[Given data Boundary: Start]
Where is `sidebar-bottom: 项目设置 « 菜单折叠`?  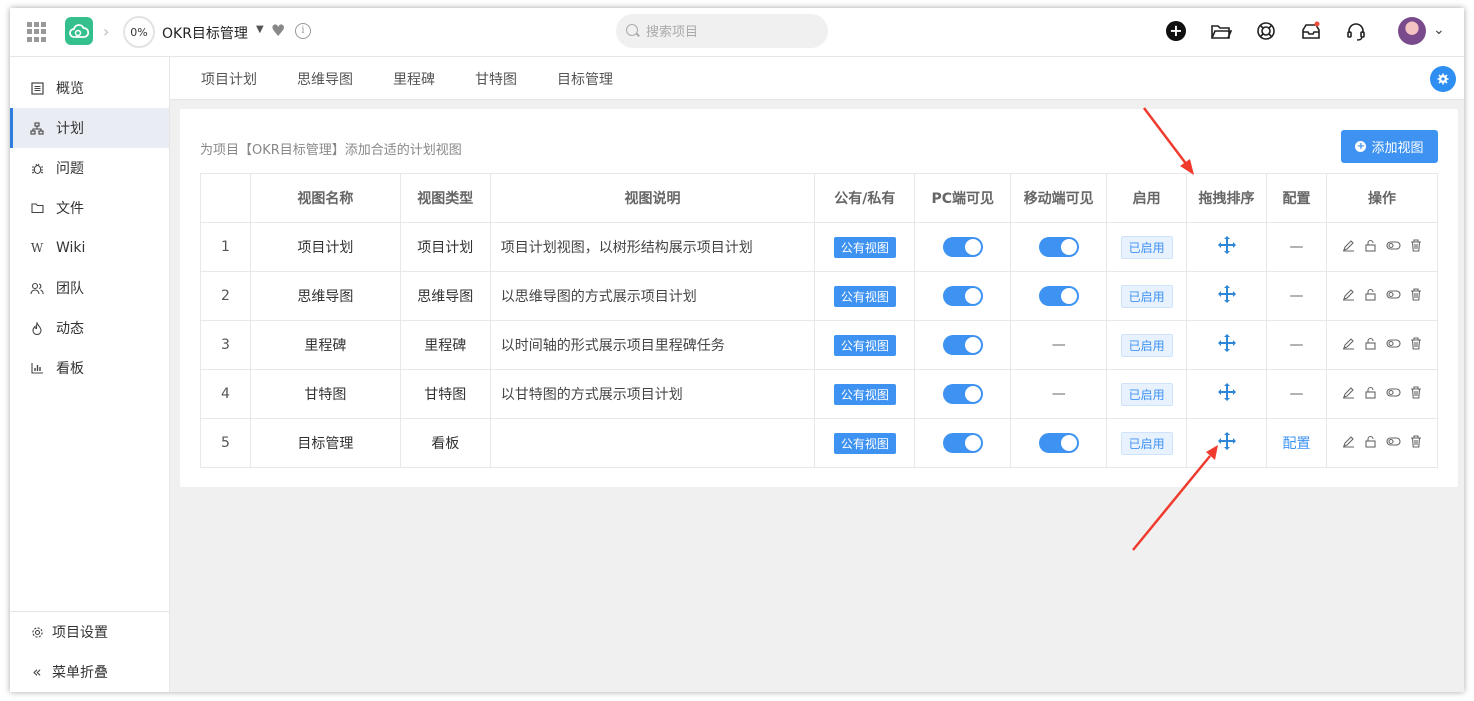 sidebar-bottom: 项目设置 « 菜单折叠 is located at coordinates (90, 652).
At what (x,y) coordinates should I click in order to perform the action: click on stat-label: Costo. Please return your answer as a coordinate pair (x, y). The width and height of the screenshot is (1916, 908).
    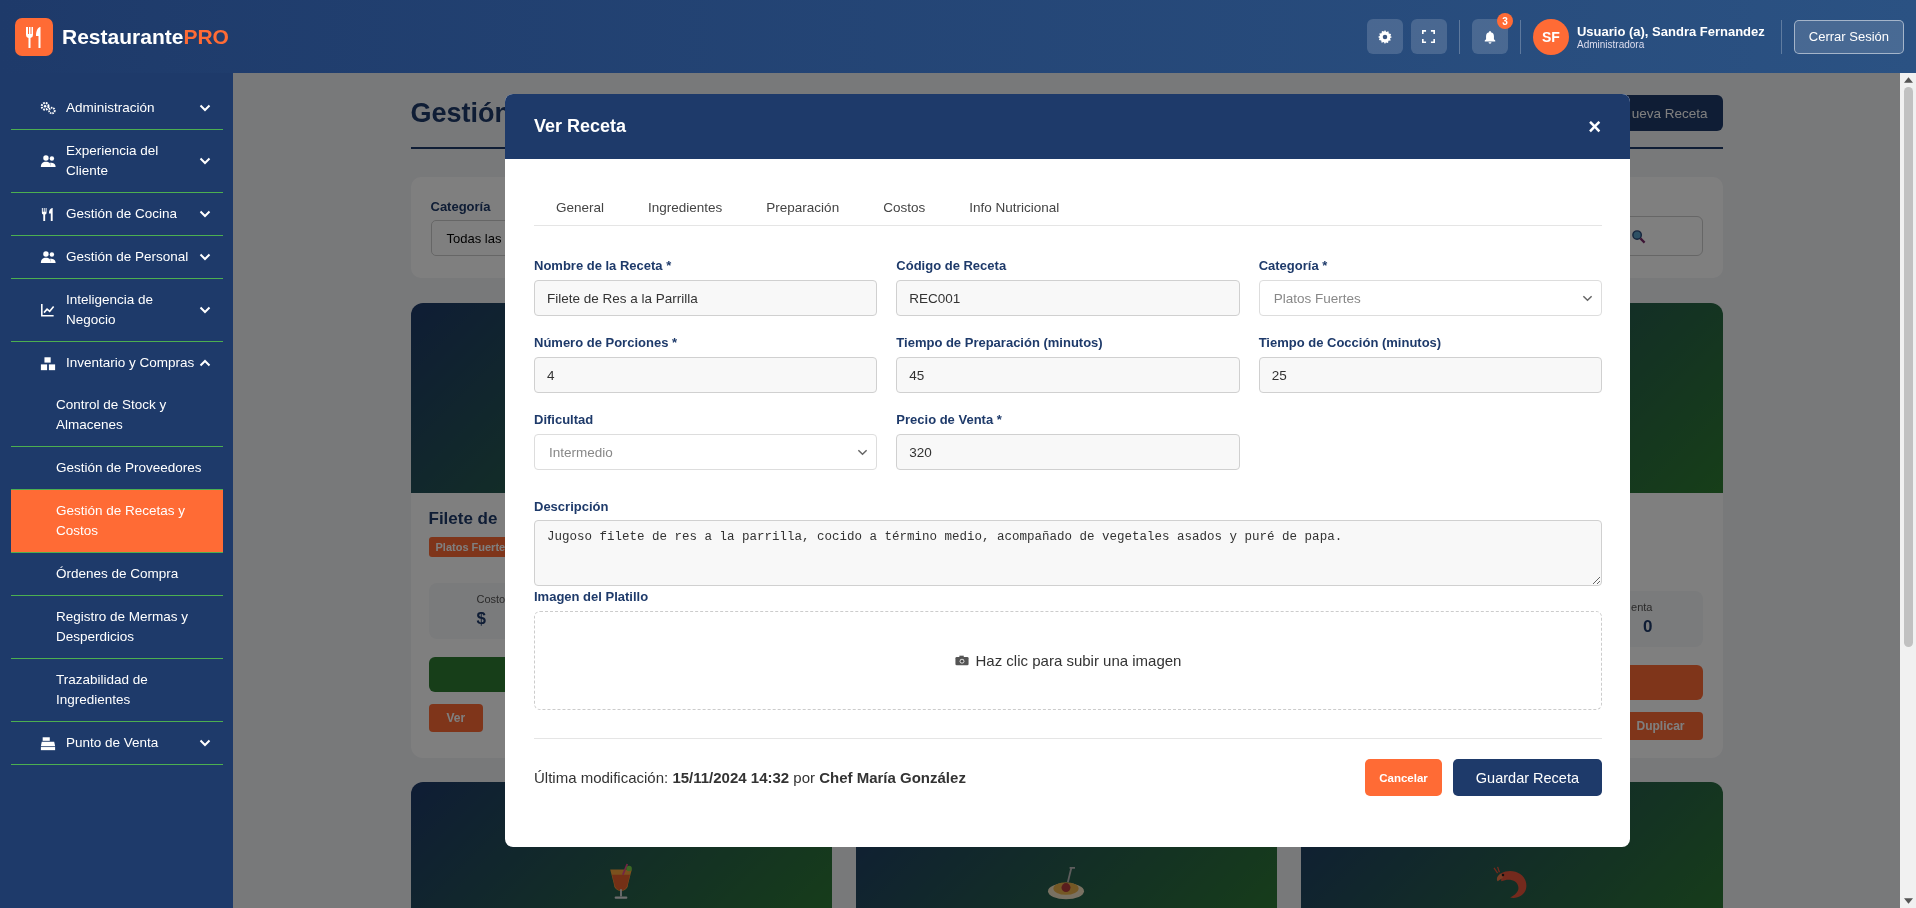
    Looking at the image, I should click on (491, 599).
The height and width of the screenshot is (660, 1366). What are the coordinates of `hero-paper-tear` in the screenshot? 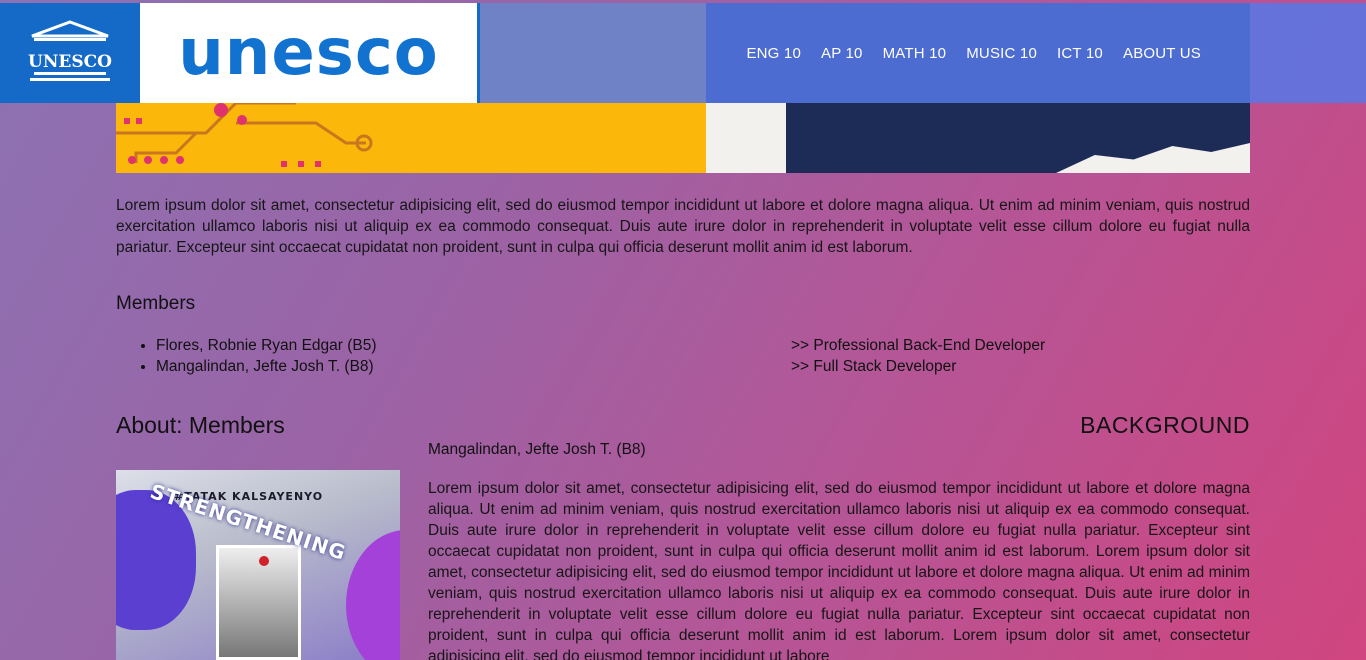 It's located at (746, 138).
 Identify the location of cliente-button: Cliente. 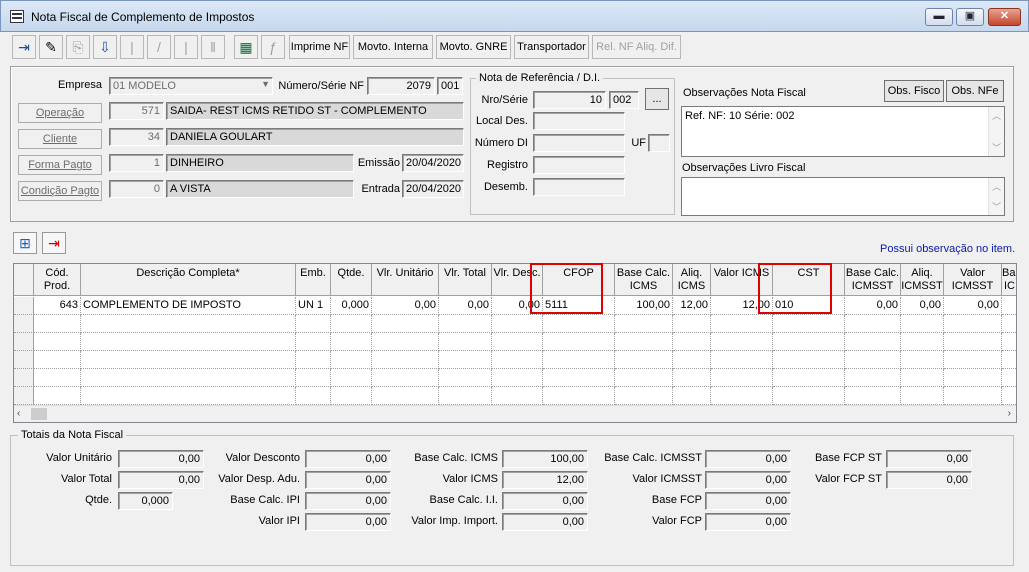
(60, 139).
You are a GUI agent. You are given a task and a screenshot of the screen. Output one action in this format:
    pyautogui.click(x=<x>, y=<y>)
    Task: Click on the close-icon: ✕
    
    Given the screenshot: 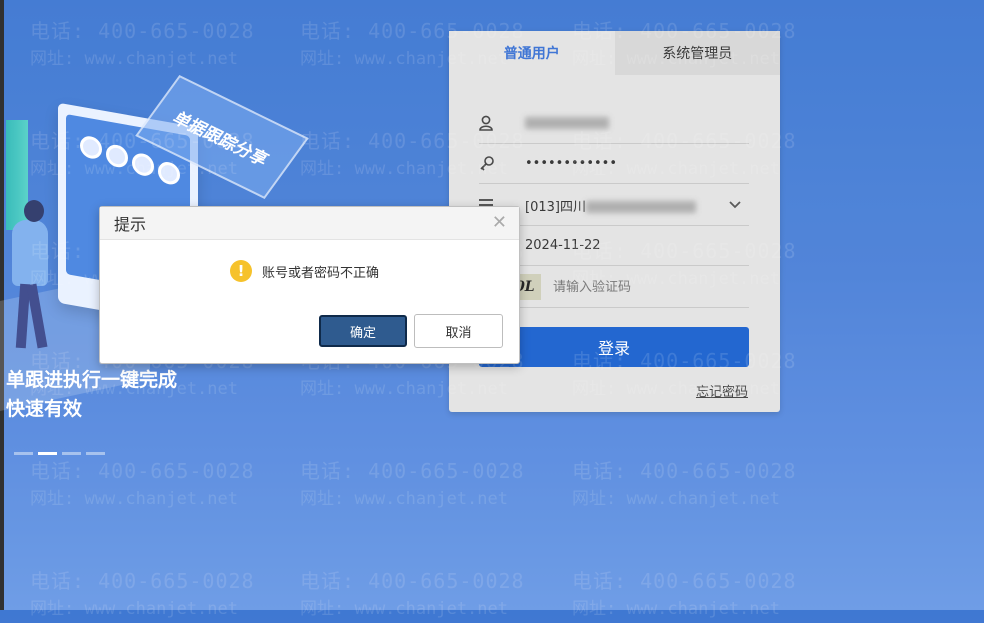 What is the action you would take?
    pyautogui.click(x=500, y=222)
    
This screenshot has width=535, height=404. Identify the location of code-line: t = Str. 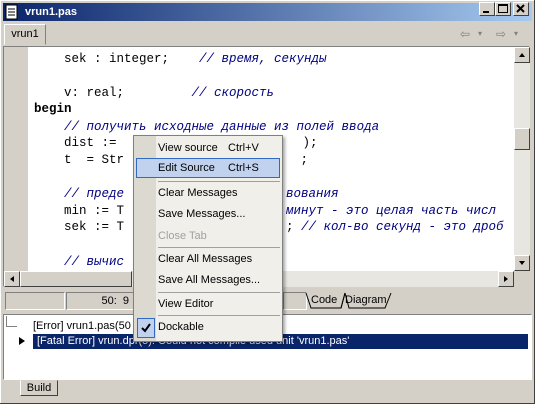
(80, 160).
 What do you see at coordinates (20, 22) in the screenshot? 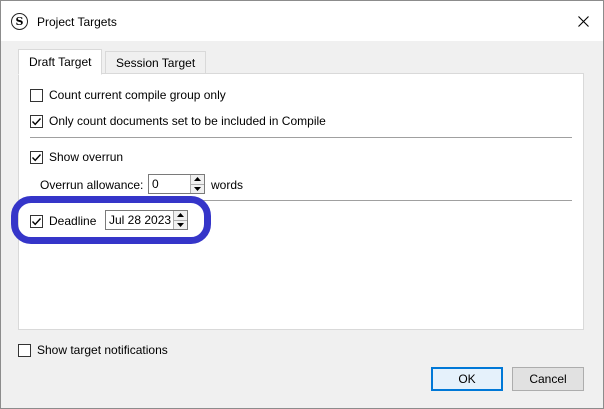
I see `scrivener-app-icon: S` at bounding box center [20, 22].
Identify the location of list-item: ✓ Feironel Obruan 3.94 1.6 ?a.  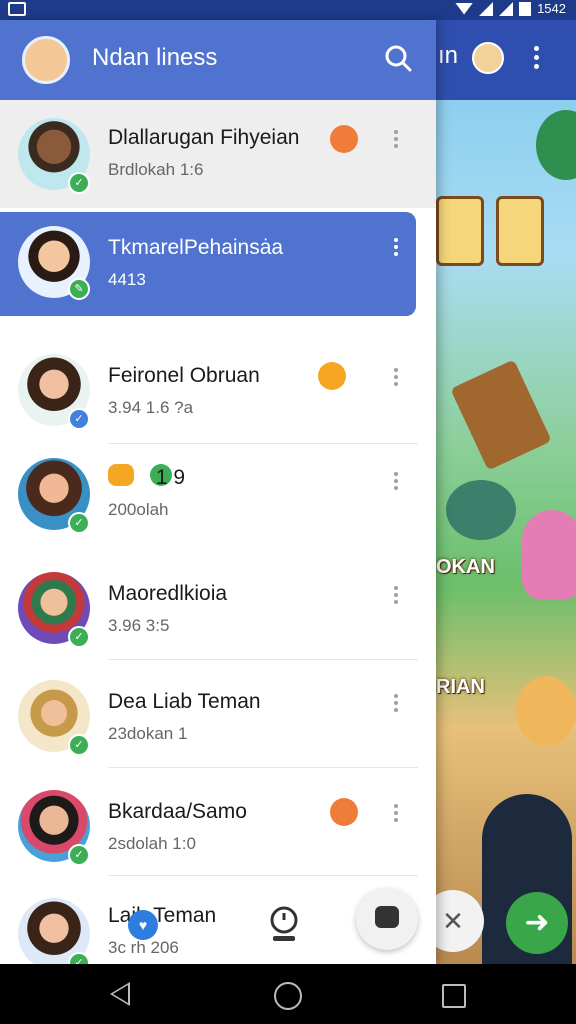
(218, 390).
[Given data Boundary: End]
-- Work to be completed --
Copy out, word for word, the entries from the line containing "This screenshot has" through the end of the entries, leaving out the pictures.

-- Solution to the problem --
This screenshot has width=535, height=404. Identify the location of code-line: t = Str. 
(80, 160).
 What do you see at coordinates (20, 22) in the screenshot? 
I see `scrivener-app-icon: S` at bounding box center [20, 22].
Identify the location of list-item: ✓ Feironel Obruan 3.94 1.6 ?a.  
(218, 390).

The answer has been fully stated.